## What you need to do
Only lines with the string "width" are wanted. Pull them out of the data.
Record extracts section start
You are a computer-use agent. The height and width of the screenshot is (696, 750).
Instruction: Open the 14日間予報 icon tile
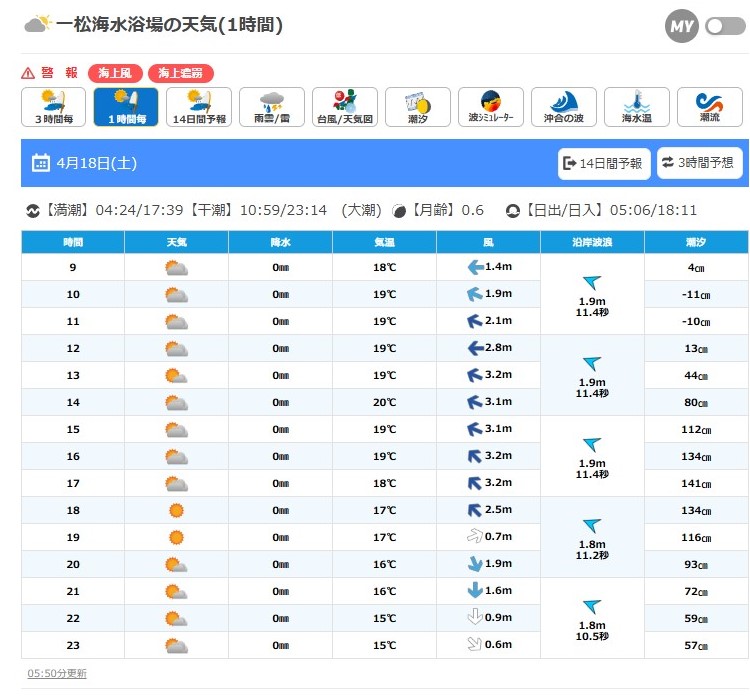click(x=198, y=107)

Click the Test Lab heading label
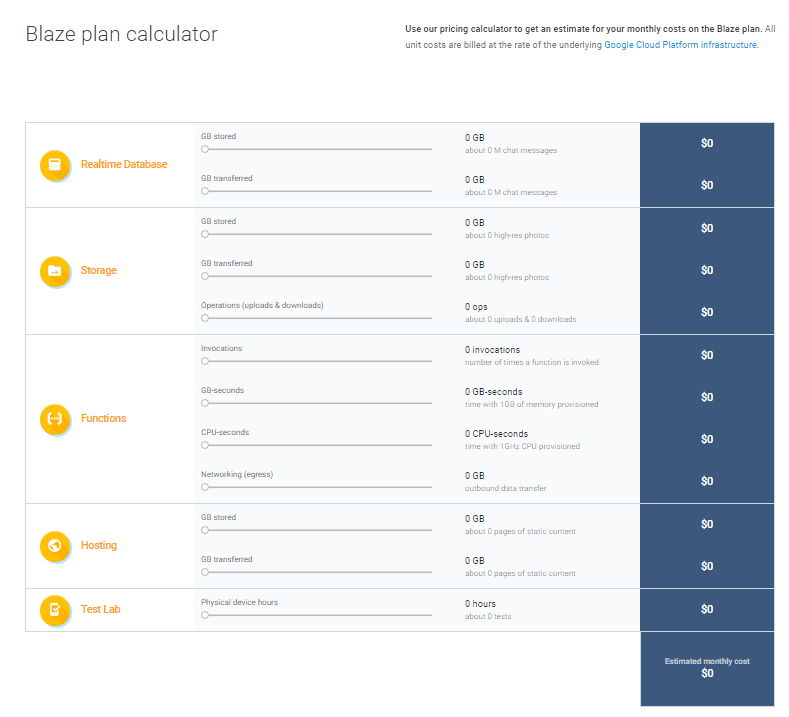coord(101,609)
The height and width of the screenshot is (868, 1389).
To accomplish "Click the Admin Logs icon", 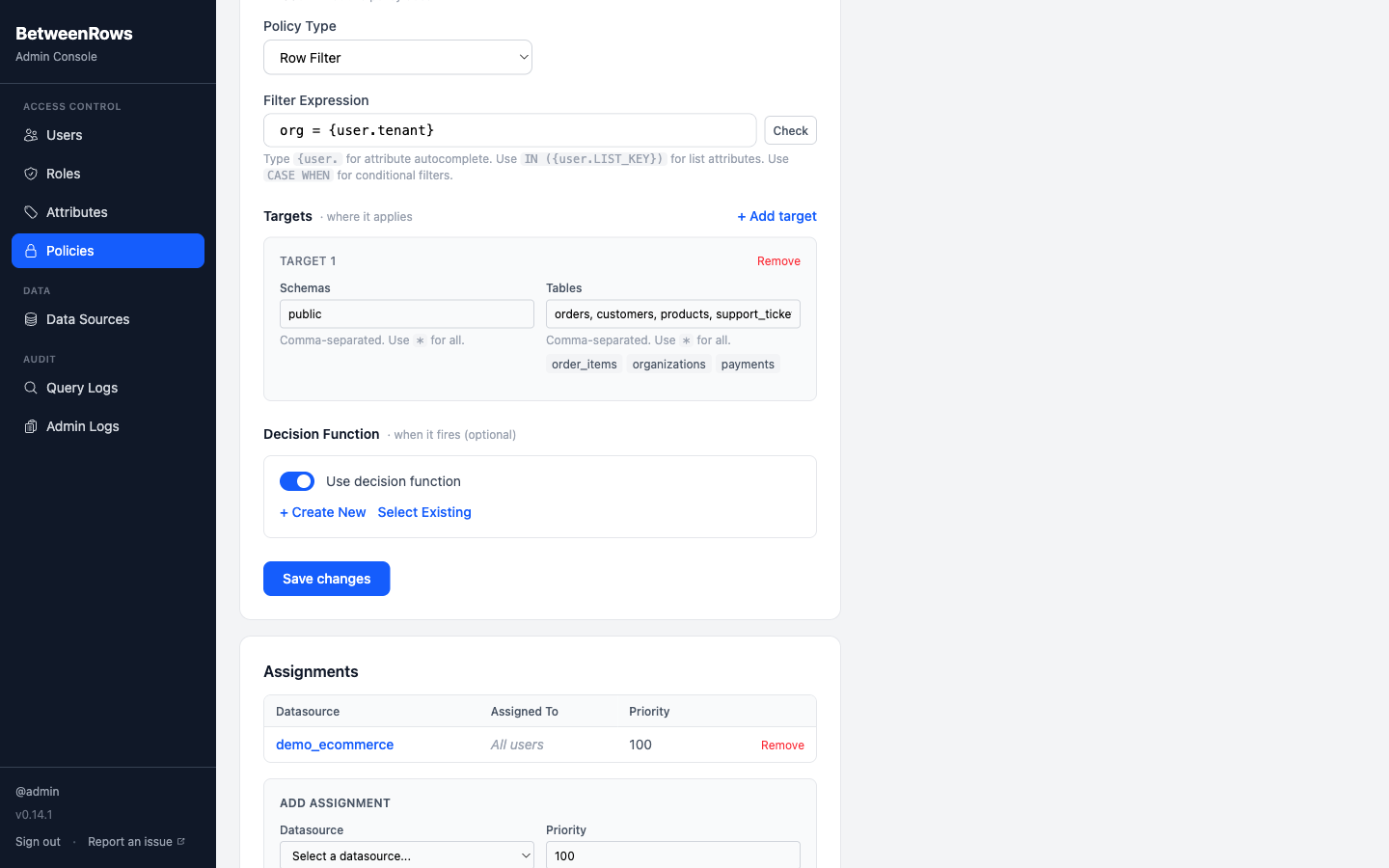I will [x=30, y=426].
Record extracts section end
## Problem solution
You are a computer-use agent. The height and width of the screenshot is (696, 750).
The height and width of the screenshot is (868, 1389).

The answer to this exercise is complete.